* Work to complete:
Return the entries below exactly as written.
━━ The data ━━
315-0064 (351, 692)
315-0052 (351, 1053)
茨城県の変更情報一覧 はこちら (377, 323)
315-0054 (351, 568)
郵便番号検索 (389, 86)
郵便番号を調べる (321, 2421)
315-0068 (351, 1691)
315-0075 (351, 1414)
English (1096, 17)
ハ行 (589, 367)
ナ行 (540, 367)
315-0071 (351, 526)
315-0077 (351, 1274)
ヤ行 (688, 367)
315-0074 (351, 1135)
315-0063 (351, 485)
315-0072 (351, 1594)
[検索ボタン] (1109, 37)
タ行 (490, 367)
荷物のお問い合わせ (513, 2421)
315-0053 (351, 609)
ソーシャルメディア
━━━
* Output of the task:
315-0064 (351, 692)
315-0052 (351, 1053)
茨城県の変更情報一覧 はこちら (377, 323)
315-0054 (351, 568)
郵便番号検索 (389, 86)
郵便番号を調べる (321, 2421)
315-0068 (351, 1691)
315-0075 (351, 1414)
English (1096, 17)
ハ行 (589, 367)
ナ行 (540, 367)
315-0071 (351, 526)
315-0077 (351, 1274)
ヤ行 (688, 367)
315-0074 (351, 1135)
315-0063 (351, 485)
315-0072 (351, 1594)
[検索ボタン] (1109, 37)
タ行 (490, 367)
荷物のお問い合わせ (513, 2421)
315-0053 (351, 609)
ソーシャルメディア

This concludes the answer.